Introduction:
In this article, I'll discuss a project I worked on. This project aims to predict the sale price of Bulldozers using machine learning models. Since the output variable we are trying to predict is a number. This kind of problem is known as a regression problem
You can check the complete code from Github repository. The approach is inspired from zerotomatery.io
Data:
The data and evaluation metric used is (root mean square log error or RMSLE) as this is a constraint from the Kaggle Bluebook for Bulldozers competition.
Looking at the dataset, we can understand that there's a time attribute to dataset. So it is Time series problem.
There are 3 datasets:
- Train.csv - Historical bulldozer sales examples up to 2011 (close to 400,000 examples with 50+ different attributes, including
SalePrice
which is the target variable). - Valid.csv - Historical bulldozer sales examples from January 1 2012 to April 30 2012 (close to 12,000 examples with the same attributes as Train.csv).
- Test.csv - Historical bulldozer sales examples from May 1 2012 to November 2012 (close to 12,000 examples but missing the
SalePrice
attribute, as this is what we'll be trying to predict).
Data Exploration:
($) Parsing dates : When working with time series data, it's a good idea to make sure any date data is in the format of a datetime object (a Python data type which encodes specific information about dates).
($) Let's compare SalePrice and Saledate using Scatter plot
We can see that there are very less sales in 2005 and more sales between 2007 and 2008
($) Let's us check the spread of SalePrice
($) As we're working on a time series problem and trying to predict future examples given past examples, it makes sense to sort our data by date.
df.sort_values(by=["saledate"], inplace=True, ascending=True)

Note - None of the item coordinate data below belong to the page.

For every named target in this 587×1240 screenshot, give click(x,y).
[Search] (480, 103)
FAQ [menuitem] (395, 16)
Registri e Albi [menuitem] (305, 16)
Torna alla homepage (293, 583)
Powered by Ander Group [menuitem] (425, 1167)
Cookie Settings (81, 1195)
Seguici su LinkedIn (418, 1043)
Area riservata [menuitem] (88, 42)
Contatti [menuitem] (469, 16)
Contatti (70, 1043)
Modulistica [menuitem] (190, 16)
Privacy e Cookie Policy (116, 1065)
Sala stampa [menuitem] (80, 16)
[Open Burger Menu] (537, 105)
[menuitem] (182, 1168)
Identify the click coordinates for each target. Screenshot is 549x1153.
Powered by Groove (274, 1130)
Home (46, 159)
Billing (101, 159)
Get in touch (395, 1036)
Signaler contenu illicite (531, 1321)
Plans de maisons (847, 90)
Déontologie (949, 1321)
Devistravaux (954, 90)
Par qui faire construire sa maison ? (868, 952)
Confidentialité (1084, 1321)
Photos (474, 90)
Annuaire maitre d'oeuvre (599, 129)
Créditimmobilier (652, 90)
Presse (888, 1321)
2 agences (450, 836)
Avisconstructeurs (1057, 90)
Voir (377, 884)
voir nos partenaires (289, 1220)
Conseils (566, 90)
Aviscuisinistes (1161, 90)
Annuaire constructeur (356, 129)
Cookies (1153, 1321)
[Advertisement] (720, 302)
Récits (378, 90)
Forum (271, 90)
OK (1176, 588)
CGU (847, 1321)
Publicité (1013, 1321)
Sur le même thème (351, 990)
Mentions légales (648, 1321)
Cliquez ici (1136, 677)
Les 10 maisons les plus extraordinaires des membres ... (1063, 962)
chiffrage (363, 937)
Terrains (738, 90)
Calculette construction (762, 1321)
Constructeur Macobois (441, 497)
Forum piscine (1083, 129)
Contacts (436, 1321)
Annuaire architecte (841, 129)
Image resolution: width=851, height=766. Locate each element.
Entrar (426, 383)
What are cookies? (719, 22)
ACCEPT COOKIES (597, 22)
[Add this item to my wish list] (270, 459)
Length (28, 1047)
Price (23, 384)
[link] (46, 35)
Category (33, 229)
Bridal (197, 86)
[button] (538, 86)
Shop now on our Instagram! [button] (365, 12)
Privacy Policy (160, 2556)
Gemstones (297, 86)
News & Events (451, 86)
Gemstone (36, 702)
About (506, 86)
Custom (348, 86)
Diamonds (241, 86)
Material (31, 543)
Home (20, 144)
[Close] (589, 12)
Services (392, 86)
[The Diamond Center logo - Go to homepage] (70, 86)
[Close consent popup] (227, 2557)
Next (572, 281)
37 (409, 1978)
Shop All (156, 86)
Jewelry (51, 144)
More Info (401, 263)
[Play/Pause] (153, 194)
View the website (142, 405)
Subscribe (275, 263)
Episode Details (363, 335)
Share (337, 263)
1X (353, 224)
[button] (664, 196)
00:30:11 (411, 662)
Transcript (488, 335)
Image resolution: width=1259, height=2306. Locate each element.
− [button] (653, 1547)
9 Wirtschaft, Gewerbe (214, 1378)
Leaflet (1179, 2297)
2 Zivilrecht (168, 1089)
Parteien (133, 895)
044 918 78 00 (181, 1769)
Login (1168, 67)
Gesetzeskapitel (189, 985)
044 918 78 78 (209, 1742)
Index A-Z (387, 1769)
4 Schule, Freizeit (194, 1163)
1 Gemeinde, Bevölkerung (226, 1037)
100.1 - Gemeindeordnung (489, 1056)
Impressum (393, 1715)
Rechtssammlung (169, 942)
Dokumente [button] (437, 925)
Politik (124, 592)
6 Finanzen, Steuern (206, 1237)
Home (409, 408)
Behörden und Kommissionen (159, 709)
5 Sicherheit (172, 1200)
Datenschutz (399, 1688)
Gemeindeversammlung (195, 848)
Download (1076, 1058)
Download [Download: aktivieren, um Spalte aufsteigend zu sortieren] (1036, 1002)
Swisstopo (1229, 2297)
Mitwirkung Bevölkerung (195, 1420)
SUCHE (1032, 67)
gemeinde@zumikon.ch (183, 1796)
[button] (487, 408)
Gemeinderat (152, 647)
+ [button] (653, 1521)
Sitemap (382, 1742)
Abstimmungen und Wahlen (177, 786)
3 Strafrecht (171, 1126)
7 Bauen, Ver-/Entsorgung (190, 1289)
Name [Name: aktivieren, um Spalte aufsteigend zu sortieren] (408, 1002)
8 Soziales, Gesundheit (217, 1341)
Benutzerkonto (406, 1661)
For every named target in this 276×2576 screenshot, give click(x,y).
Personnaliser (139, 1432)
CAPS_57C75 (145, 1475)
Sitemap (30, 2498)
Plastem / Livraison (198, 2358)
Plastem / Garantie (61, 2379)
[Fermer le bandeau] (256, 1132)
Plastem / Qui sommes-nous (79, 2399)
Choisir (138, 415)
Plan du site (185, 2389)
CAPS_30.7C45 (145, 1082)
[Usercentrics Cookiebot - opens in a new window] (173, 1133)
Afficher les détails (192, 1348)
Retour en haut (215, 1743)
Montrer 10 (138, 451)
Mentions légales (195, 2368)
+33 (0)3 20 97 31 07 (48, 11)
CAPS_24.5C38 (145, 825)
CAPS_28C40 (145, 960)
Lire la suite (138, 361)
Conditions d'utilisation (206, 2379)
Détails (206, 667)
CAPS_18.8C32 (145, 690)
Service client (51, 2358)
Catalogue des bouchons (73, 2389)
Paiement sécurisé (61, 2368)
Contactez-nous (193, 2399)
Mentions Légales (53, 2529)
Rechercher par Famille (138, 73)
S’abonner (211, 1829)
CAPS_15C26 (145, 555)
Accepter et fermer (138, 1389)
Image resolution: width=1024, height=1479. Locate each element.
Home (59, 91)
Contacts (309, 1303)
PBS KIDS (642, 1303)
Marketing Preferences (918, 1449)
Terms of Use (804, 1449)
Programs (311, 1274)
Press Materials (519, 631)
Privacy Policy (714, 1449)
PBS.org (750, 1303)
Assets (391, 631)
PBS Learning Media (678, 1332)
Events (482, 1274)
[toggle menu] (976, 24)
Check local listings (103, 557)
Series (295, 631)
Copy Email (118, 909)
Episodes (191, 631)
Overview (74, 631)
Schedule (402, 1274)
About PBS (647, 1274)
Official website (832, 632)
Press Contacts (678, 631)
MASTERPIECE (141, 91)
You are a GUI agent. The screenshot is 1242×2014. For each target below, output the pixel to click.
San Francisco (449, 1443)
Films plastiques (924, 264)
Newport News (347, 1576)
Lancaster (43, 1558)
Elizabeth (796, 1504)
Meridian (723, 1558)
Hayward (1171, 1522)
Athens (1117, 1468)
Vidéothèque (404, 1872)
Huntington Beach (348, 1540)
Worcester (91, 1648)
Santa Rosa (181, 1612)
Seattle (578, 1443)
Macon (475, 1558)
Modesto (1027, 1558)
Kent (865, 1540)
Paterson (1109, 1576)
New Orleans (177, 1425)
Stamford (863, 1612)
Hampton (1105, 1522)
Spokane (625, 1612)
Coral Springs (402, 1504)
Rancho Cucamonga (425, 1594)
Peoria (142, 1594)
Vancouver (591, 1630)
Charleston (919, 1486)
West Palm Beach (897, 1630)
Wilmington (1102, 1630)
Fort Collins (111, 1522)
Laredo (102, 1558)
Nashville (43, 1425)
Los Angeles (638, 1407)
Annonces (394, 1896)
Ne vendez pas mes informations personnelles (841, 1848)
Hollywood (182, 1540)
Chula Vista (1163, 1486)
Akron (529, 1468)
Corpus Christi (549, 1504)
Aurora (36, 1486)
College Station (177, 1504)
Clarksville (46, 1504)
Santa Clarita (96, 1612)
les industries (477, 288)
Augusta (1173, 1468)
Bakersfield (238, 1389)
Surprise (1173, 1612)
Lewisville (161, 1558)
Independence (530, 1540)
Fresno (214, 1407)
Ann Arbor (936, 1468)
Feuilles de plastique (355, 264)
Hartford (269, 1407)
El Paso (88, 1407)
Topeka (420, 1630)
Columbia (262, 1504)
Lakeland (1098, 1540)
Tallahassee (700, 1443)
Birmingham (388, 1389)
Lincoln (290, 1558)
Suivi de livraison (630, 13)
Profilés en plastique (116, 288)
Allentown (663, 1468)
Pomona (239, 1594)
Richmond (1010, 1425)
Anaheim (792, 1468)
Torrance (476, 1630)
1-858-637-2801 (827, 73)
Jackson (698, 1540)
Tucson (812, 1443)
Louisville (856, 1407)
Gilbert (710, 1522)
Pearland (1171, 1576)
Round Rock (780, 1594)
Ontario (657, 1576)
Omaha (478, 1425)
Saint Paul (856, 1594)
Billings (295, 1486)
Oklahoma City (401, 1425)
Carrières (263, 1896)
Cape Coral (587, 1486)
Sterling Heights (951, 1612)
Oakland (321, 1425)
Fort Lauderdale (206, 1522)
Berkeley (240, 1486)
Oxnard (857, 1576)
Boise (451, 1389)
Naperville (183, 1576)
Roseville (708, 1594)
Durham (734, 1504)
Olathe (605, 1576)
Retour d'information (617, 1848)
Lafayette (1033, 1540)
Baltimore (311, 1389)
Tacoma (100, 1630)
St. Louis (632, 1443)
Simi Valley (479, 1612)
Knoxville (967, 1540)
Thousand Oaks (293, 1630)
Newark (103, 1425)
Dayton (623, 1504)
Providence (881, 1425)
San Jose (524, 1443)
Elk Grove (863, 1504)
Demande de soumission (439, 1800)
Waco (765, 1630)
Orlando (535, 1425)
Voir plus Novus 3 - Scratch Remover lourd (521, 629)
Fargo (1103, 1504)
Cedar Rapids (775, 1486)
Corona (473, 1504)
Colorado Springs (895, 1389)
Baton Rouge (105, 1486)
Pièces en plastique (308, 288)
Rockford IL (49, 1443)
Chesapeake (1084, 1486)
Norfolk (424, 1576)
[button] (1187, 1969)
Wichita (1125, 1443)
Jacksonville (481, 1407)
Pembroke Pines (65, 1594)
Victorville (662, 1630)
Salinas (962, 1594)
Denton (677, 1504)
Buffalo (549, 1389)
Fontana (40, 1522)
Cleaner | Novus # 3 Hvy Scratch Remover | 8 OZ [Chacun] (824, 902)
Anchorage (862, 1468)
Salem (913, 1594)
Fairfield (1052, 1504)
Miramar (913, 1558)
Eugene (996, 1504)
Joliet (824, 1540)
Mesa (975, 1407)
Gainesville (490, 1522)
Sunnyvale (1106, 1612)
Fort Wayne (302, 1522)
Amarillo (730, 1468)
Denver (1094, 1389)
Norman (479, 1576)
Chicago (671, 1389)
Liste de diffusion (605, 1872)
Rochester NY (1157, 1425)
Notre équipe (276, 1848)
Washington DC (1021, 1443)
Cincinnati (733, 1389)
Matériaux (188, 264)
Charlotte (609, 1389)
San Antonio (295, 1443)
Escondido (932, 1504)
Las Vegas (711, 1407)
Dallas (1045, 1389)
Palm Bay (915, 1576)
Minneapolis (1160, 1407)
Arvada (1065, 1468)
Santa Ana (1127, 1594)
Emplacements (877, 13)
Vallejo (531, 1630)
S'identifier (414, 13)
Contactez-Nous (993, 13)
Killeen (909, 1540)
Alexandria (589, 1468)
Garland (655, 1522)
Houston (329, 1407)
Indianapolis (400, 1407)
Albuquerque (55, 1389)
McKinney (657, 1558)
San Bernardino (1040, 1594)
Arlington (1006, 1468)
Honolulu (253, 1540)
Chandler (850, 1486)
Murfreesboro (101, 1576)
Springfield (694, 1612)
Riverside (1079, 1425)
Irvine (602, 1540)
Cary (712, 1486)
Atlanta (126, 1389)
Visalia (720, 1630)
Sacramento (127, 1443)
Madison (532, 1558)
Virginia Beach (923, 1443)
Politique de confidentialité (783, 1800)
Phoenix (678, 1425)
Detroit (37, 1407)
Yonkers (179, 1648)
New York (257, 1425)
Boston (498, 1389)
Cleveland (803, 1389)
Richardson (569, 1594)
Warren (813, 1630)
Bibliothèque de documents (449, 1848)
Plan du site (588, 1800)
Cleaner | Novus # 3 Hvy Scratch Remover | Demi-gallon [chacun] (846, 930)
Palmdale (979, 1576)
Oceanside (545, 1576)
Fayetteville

($) Now Let's see if we have any missing values
# Check for missing values
df_tmp.isna().sum()
Yes, there are some values missing from some columns.
As we know ,
All of our data has to be numerical
There can't be any missing values
Convert strings to categories
One way to help turn all of our data into numbers is to convert the columns with the string datatype into a category datatype.
To do this we can use the pandas types API which allows us to interact and manipulate the types of data.
Once data is converted to categories turn them into codes and Filled missing values with Median of that column.
Once our data is in numeric format and there are no missing values, we should be able to build a machine learning model!
Splitting data into train/valid sets
As this is a time series problem, we will split our data into training, validation and test sets using the dates.
In our case:
- Training = all samples up until 2011
- Valid = all samples form January 1, 2012 - April 30, 2012
- Test = all samples from May 1, 2012 - November 2012
Modeling:
I've used RandomForestRegressor model.
Fit the train data to the model.
The evaluation function used here is root mean squared log error (RMSLE).
Hyperparameter tuning with RandomizedSearchCV
We can increase n_iter to try more combinations of hyperparameters but in our case, I've tried 20
We got best parameters as {'n_estimators': 90, 'min_samples_split': 4, 'min_samples_leaf': 1, 'max_samples': 10000, 'max_features': 0.5, 'max_depth': None}
Now Train a model with the best parameters.
The output is as follows:
{'Training MAE': 2538.086916839285, 'Valid MAE': 5921.566785123334,
'Training RMSLE': 0.12938511430324895, 'Valid RMSLE': 0.24299588986662657,
'Training R^2': 0.9672433268997953, 'Valid R^2': 0.8812702169749176}
Make predictions on test data
Our model has been trained on data formatted in the same way as the training data.
This means in order to make predictions on the test data, we need to take the same steps we used to preprocess the training data.
Also check if test and training data has same columns so that there will not be any further hassle.
Once preprocessing is done on test data, fit the test data to the model with best parameters.
Now we've built a model which is able to make predictions.